> [To do]
Set down exactly, with nothing added, the lines from the one containing "Select the Cushioning Pads entry" through the end of the entries.
- - - - - - -
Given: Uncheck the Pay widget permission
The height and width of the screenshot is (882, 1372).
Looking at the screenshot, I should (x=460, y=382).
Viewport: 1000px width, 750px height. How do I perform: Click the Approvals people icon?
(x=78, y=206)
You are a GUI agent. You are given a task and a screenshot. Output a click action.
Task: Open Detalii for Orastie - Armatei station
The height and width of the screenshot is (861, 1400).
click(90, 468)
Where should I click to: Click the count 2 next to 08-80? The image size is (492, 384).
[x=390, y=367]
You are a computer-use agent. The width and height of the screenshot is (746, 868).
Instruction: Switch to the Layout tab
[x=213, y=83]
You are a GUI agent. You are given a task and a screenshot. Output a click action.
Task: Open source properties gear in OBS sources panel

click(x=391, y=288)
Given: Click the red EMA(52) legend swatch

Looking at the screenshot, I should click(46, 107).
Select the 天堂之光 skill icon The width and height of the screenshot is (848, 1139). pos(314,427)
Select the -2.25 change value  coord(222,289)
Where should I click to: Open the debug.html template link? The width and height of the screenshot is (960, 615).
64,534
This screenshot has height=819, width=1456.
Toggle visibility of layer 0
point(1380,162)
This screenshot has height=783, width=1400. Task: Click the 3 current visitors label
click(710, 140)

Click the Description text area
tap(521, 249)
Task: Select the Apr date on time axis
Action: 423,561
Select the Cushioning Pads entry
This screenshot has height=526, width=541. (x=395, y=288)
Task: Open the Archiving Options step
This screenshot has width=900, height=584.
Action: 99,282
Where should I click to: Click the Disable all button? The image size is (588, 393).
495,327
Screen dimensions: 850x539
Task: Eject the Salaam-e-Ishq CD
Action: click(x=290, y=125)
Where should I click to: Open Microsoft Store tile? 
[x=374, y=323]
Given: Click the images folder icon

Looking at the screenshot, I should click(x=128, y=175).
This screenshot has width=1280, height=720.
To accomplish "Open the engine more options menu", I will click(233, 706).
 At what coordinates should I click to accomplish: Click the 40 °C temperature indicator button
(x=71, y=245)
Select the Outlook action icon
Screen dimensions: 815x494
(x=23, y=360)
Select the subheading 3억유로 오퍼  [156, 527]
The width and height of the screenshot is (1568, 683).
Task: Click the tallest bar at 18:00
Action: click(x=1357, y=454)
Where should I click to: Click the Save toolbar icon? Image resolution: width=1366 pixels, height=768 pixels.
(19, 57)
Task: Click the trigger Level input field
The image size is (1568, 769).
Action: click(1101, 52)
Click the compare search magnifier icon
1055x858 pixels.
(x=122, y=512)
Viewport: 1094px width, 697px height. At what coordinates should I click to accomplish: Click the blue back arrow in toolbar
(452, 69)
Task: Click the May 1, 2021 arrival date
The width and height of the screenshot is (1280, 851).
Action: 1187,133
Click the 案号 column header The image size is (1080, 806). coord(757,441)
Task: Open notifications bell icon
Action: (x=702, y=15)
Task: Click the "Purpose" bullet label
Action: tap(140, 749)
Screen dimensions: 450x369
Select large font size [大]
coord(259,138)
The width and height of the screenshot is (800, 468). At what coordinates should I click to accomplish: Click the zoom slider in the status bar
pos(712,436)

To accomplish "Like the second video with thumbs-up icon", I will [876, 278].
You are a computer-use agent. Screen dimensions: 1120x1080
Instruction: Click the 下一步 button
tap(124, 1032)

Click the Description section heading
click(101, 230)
- - - - - - -
> [Exercise solution]
Select the Cushioning Pads entry
This screenshot has height=526, width=541. (x=395, y=288)
Task: Open the Archiving Options step
This screenshot has width=900, height=584.
Action: 99,282
Where should I click to: Click the Disable all button? The image size is (588, 393).
495,327
Screen dimensions: 850x539
Task: Eject the Salaam-e-Ishq CD
Action: click(x=290, y=125)
Where should I click to: Open Microsoft Store tile? 
[x=374, y=323]
Given: Click the images folder icon

Looking at the screenshot, I should click(x=128, y=175).
This screenshot has width=1280, height=720.
To accomplish "Open the engine more options menu", I will click(233, 706).
 At what coordinates should I click to accomplish: Click the 40 °C temperature indicator button
(x=71, y=245)
Select the Outlook action icon
Screen dimensions: 815x494
(x=23, y=360)
Select the subheading 3억유로 오퍼  [156, 527]
The width and height of the screenshot is (1568, 683).
Task: Click the tallest bar at 18:00
Action: click(x=1357, y=454)
Where should I click to: Click the Save toolbar icon? Image resolution: width=1366 pixels, height=768 pixels.
(19, 57)
Task: Click the trigger Level input field
The image size is (1568, 769).
Action: click(1101, 52)
Click the compare search magnifier icon
1055x858 pixels.
(x=122, y=512)
Viewport: 1094px width, 697px height. At what coordinates should I click to accomplish: Click the blue back arrow in toolbar
(452, 69)
Task: Click the May 1, 2021 arrival date
The width and height of the screenshot is (1280, 851).
Action: 1187,133
Click the 案号 column header The image size is (1080, 806). coord(757,441)
Task: Open notifications bell icon
Action: (x=702, y=15)
Task: Click the "Purpose" bullet label
Action: tap(140, 749)
Screen dimensions: 450x369
Select large font size [大]
coord(259,138)
The width and height of the screenshot is (800, 468). At what coordinates should I click to accomplish: Click the zoom slider in the status bar
pos(712,436)

To accomplish "Like the second video with thumbs-up icon", I will [876, 278].
You are a computer-use agent. Screen dimensions: 1120x1080
Instruction: Click the 下一步 button
tap(124, 1032)

Click the Description section heading
click(101, 230)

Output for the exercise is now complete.